Na YouTube'owym kanale "Dwa Bieguny" prowadzonym przez Filipka pojawił się odcinek ze "spowiedzią Madzi Loskot". Kobieta wypowiedziała się o Filipie Bątkowskim, Denisie Załęckim oraz jego pomówieniach na temat świadczenia przez nią pewnych usług.

Madzia Loskot szczerze o sprawie z Załęckim

Wywiad, w którym była Boxdela wzięła udział, trwał aż godzinę i dwadzieścia minut, więc nie ma się co dziwić, że zostało poruszonych wiele wątków. Jednym z nich była kwestia oskarżeń, jakie Załęcki kierował w stronę kobiety. Mowa o ogłaszaniu się w celu sypiania z mężczyznami za pieniądze, czy 60-letnim sponsorze. Loskot jasno przedstawiła sytuację:

Ja jestem zszokowana, bo ani jedno słowo, które wypadło z jego ust nie jest prawdziwe (...) Nie ma żadnych dowodów i nie będzie żadnych dowodów, bo nigdy po pierwsze nie spotykałam się z 60-latkiem, nigdy się nie ogłaszałam na tego typu stronach.

Madzia skomentowała również aspekt rzekomego dzwonienia do Denisa i proszenia go o pomoc.

Na wykazie połączeń nigdy nie będzie widniał mój numer telefonu. Na początku byłam trochę przestraszona, bo ja myślałam, że ktoś się pode mnie podszywa. Prowadzę tego Only**nsa, to nie jest problem kupienie pięć pakietów i założenie jakiegoś konta na portalu R**a, Esk**t i podszywanie się pode mnie.

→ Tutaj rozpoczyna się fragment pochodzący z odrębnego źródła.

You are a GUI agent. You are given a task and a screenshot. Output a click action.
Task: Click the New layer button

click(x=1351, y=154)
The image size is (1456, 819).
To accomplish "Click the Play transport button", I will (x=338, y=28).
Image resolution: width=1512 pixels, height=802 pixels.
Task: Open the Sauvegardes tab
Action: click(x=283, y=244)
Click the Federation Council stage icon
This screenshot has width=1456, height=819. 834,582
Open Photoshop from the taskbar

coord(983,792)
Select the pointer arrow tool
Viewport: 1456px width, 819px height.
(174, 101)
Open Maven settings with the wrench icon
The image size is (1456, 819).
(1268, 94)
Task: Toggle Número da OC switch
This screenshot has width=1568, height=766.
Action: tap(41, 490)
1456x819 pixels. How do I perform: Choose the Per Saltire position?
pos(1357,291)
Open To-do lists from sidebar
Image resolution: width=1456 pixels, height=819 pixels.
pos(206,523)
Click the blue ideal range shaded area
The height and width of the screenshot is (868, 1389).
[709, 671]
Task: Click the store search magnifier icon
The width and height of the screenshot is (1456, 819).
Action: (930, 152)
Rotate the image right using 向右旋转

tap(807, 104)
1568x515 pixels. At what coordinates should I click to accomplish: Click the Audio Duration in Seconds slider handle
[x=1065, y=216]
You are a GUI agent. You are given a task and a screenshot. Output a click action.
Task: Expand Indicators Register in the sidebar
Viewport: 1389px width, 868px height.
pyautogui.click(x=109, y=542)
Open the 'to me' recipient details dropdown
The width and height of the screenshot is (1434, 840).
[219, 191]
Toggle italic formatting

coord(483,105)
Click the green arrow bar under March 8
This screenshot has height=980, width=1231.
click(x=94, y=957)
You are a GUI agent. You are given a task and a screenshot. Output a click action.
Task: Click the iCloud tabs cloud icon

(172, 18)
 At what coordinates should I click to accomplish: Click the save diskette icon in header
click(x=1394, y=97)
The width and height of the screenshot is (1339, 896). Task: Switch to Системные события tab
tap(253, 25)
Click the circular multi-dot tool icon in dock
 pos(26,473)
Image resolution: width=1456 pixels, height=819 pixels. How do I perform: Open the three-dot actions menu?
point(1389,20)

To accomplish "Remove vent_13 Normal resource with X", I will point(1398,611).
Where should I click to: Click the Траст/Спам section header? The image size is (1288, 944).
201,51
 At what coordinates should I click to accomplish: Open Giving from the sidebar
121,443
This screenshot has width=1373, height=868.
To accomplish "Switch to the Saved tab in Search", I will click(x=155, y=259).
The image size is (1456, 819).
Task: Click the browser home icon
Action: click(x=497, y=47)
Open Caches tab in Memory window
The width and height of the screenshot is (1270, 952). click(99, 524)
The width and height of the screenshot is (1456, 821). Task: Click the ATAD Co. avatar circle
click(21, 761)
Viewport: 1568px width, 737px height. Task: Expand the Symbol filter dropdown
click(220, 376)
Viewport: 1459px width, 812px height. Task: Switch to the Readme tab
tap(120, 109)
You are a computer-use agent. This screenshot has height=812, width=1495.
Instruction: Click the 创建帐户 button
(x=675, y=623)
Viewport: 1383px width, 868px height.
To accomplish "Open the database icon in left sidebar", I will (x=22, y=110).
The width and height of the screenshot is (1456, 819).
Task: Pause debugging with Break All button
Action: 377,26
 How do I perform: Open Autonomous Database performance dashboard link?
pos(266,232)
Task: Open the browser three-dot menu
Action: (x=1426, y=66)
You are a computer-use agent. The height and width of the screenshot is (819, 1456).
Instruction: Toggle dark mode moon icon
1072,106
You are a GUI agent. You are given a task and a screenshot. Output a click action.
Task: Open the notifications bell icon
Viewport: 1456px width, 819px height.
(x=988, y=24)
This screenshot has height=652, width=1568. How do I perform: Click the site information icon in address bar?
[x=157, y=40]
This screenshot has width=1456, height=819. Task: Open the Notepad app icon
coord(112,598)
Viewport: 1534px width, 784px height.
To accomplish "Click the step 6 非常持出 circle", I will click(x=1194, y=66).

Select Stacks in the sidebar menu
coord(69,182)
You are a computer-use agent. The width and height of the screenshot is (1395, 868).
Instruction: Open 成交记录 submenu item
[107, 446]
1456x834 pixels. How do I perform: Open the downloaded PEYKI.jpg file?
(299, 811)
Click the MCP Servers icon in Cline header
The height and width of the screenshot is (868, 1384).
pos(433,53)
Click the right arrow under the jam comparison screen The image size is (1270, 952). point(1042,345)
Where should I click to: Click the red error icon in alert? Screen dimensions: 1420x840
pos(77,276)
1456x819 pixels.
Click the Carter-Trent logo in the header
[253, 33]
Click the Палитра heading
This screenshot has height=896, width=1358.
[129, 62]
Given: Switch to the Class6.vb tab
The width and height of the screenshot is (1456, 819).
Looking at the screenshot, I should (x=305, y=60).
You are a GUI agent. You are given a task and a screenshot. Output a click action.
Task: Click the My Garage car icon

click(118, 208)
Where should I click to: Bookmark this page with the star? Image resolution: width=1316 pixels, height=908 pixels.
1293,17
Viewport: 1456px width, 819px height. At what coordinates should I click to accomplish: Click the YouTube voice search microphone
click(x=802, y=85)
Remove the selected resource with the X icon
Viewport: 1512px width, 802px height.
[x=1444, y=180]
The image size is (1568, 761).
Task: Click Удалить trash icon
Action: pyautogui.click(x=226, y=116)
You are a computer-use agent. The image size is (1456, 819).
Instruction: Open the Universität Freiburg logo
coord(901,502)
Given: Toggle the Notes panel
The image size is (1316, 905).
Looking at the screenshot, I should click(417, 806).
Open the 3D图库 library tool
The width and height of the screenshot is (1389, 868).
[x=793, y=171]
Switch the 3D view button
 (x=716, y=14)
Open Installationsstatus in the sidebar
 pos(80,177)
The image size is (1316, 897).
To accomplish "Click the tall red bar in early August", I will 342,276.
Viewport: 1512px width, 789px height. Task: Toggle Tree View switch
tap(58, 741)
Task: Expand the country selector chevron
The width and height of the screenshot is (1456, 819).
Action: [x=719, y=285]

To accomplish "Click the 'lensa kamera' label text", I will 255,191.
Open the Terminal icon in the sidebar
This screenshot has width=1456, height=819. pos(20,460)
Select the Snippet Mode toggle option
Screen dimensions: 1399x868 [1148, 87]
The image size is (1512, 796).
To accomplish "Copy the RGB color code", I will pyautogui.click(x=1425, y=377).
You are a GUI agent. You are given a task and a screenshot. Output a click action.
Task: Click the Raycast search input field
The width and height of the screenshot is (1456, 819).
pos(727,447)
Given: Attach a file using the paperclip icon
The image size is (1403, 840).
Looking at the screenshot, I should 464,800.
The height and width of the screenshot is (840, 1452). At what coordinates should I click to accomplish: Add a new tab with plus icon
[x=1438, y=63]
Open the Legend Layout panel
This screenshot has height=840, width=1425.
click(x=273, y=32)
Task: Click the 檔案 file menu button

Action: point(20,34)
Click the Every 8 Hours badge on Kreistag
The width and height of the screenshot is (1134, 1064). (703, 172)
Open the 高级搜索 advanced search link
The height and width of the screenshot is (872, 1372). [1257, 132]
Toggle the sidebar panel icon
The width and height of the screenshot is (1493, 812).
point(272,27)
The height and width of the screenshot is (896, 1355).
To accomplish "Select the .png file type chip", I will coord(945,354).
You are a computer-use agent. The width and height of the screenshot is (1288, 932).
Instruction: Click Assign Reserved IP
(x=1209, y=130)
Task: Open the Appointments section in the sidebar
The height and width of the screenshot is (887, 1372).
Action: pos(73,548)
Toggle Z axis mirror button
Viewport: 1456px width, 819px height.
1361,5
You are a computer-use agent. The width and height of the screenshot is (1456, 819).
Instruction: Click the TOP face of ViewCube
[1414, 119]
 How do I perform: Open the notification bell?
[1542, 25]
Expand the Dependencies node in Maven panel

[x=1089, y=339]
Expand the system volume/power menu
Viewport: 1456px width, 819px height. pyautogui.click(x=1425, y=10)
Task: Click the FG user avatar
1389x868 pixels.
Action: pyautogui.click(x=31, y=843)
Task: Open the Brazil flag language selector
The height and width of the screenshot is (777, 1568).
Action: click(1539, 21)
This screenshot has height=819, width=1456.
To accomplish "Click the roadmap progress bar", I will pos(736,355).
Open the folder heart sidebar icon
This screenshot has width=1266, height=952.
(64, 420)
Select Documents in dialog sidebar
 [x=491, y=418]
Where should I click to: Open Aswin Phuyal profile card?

Kobieta przyznała, że podejrzewała, że być może jakaś dziewczyna udawała ją zarówno na jakimś portalu, jak i dzwoniąc do Denisa Załęckiego. Liczyła ona, że w końcu mężczyzna przestawi jakieś dowody, ale nigdy do tego nie doszło. Ten konflikt może więc trwać jeszcze przez długi czas.